Why Most RAG Systems Disappoint
RAG (Retrieval-Augmented Generation) is conceptually simple: retrieve relevant documents, include them in the prompt, generate an answer. In practice, production RAG systems frequently disappoint: they miss relevant information, generate plausible-sounding wrong answers, fail on complex multi-hop questions, and hallucinate citations. Building RAG that actually works requires careful attention to each component of the pipeline.
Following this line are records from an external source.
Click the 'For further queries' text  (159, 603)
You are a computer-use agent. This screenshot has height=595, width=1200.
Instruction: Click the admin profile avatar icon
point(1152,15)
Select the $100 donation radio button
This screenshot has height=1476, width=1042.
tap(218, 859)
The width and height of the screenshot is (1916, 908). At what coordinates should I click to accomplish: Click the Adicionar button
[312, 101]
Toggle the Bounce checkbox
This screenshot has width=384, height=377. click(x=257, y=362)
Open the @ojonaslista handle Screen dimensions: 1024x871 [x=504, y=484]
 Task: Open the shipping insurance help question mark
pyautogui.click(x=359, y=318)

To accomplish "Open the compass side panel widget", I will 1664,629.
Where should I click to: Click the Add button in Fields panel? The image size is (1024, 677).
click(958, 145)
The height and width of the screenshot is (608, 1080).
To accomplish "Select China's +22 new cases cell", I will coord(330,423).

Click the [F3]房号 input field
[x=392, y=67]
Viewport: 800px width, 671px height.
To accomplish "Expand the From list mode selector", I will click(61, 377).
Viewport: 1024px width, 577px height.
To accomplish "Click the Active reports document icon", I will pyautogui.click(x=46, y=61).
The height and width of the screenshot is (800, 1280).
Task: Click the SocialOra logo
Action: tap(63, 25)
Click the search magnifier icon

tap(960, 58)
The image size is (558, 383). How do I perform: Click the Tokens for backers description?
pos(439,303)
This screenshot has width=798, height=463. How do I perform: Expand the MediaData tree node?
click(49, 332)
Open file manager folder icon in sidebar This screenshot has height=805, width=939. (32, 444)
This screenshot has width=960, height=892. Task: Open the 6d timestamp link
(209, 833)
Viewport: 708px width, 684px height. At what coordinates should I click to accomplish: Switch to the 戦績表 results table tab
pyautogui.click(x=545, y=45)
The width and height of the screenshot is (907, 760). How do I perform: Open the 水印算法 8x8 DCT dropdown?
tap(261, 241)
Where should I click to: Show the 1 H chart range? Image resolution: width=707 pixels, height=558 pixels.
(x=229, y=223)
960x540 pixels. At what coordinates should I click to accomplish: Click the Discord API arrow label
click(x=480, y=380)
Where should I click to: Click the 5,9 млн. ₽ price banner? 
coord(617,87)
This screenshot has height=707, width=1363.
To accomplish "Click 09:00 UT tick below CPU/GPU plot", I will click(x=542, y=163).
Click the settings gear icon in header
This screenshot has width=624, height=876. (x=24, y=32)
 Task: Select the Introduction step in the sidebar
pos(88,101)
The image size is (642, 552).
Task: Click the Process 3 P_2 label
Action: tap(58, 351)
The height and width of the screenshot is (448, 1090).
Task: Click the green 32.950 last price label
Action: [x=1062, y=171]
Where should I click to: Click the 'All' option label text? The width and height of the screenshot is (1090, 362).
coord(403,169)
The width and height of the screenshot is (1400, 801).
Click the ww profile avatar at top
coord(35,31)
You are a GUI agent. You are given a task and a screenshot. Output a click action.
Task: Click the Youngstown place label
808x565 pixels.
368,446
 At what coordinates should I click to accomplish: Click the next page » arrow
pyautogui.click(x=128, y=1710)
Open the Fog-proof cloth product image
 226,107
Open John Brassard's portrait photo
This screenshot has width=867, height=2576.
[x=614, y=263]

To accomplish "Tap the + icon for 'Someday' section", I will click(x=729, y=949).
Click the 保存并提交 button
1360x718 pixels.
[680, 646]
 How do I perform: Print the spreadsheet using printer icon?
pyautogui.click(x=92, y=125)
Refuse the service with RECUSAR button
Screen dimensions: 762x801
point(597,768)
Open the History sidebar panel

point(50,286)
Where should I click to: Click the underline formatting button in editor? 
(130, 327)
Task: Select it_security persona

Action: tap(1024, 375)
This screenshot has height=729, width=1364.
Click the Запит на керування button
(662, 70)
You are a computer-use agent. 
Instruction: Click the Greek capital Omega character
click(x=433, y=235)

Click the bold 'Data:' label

The Retrieval Problem: The Most Common Failure
Most RAG failures are retrieval failures: the relevant information was in the corpus but wasn't retrieved. Common causes:
- Chunking strategy doesn't preserve context around relevant sentences
- Dense retrieval fails on technical terms and named entities
- Query is ambiguous or under-specified
- Relevant information is spread across multiple documents that aren't individually retrieved
Diagnostics: log what's retrieved for each query. A significant fraction of user complaints should be attributable to retrieval failures, not generation failures. If the answer is in the retrieved context but the LLM missed it, that's a generation problem. If the answer was in the corpus but not retrieved, that's a retrieval problem — and more common.
Hybrid Retrieval in Practice
The practical recommendation: use BM25 + dense retrieval in parallel, combine with reciprocal rank fusion:
bm25_results = bm25.search(query, k=50)
dense_results = vector_db.search(embed(query), k=50)
combined = rrf_merge(bm25_results, dense_results)
top_k = combined[:20]
RRF (Reciprocal Rank Fusion) is surprisingly effective: a simple weighted combination of rankings that outperforms most learned fusion approaches on standard benchmarks. The intuition: a document ranked highly by both systems is very likely to be relevant.
The Generation Problem: Hallucination and Attribution
Even with perfect retrieval, LLMs can hallucinate: generate factual claims not supported by the retrieved context. Mitigation strategies:
- Explicit grounding instructions: "Only use information from the provided documents. If the answer isn't in the documents, say so."
- Citation enforcement: "For each claim, cite the specific document it comes from."
- Faithfulness checking: Use a second LLM call to verify that each claim in the response is supported by the retrieved context.
- Conservative default: Instruct the model to prefer saying "I don't know" over speculating.
Evaluation: The Hardest Part
RAG evaluation requires measuring both retrieval quality (did we retrieve relevant documents?) and generation quality (did we generate a correct, faithful answer?). Standard approaches: RAGAS (RAG Assessment) framework evaluates faithfulness, answer relevance, context recall, and context precision. LLM-as-judge for generation quality evaluation scales better than human evaluation but introduces its own biases. Build a "golden set" of 100-200 (question, correct answer, source document) triples and measure against it systematically.